Bernard Friot: affronter la production de la valeur capitaliste et affirmer sa production communiste
Bernard Friot, sociologue marxiste audacieux politiquement, universitaire, membre du PCF et de son réseau salariat, auteur de L'enjeu du salaire en 2012, de L’enjeu des retraites en 2010, et, toujours aux éditions La Dispute, de Émanciper le travail - Entretiens avec Patrick Zech en 2014, collaborateur du film de Gilles Perret "La Sociale" sur la naissance de la Sécurité Sociale tout dernièrement a écrit une tribune parue dans L'Humanité du lundi 10 octobre sur le thème, débattue entre plusieurs intellectuels "Le revenu de base est-il un outil efficace pour lutter contre le chômage et la précarité?".
Affronter la production capitaliste de la valeur et affirmer sa production communiste.
"Le projet de revenu de base poursuit le projet capitaliste de remplacer le salaire socialisé par les deux "piliers de ressources" que préconise l'Union Européenne: un premier pilier, financé par l'impôt, de revenus du travail, d'indemnisation du chômage, de pension de retraite, de couverture de coûts de famille, de santé et de formation professionnelle: c'est ici que s'inscrit le revenu de base à 800 ou 1000 euros par mois qui se substituerait à tout ou partie du SMIC (et du bénéfice des indépendants), du régime général (et de ses équivalents) de l'Unedic, des minima sociaux. Un second pilier, lié aux performances du travailleur sur le marché du travail ou celui des biens et services, consigné dans des comptes individuels et adossé au marché des capitaux: rémunération à la tâche des autoentrepreneurs et des employés en contrat de mission ou d'objectif, revenu contributif (cf. Stiegler), mutuelles, Agirc-Arrco et autres comptes individuels (jours, formation, pénibilité) regroupés dans le CPA.

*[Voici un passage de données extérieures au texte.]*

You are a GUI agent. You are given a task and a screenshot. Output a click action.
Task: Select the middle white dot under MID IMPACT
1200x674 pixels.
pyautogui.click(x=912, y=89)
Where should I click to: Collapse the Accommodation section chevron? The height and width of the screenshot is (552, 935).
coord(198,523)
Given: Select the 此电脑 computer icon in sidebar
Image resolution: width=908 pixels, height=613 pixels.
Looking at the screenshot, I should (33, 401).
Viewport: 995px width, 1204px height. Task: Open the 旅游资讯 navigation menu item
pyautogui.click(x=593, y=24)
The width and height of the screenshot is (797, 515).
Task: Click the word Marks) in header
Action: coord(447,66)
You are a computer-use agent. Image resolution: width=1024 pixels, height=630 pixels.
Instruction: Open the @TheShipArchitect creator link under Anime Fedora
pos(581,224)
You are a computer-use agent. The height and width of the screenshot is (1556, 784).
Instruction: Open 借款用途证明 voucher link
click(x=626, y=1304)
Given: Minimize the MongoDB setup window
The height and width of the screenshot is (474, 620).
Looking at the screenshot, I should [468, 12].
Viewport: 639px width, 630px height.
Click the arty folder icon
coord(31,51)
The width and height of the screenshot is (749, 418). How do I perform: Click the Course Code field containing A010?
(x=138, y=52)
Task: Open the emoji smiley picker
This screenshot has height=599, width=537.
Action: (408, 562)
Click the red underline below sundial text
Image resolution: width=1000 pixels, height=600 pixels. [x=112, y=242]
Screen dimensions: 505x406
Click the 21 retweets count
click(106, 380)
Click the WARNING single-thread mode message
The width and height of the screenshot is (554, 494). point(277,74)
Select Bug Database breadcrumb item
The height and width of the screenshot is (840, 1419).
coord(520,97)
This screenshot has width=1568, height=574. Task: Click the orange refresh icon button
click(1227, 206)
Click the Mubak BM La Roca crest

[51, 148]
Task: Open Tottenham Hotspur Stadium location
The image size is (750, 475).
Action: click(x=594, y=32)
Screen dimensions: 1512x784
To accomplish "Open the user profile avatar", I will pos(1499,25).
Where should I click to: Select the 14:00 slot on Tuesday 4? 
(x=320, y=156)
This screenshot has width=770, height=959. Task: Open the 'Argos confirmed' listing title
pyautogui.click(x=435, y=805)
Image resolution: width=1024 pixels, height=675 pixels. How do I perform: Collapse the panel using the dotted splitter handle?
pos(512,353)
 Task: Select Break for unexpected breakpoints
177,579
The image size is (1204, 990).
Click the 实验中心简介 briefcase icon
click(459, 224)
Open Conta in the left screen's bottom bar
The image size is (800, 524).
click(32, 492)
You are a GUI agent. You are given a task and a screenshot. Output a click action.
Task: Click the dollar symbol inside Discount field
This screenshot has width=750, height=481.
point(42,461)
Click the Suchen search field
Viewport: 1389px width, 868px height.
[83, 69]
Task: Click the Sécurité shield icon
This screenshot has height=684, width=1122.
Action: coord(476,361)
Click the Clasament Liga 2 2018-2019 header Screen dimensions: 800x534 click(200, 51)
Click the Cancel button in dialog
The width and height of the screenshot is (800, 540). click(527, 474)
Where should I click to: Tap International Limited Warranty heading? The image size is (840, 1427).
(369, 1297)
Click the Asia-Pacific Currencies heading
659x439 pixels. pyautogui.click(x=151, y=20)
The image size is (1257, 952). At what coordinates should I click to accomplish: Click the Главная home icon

Sortir de notre échec face à la mise en oeuvre de ce projet depuis vingt-cinq ans suppose que nous poursuivions ce qu'ont fait nos anciens lorsqu'ils ont commencé à remplacer la production capitaliste de la valeur grâce à sa production communiste grâce au régime général, à la fonction publique et aux nationalisations. Ils ont ainsi commencé à sortir le travail de son carcan capitaliste et à imposer une production de santé, d'éducation, d'urbanisme, de transports, d'énergie par des travailleurs payés à vie et des investissements subventionnés, et non pas livrés à la propriété et au crédit capitalistes.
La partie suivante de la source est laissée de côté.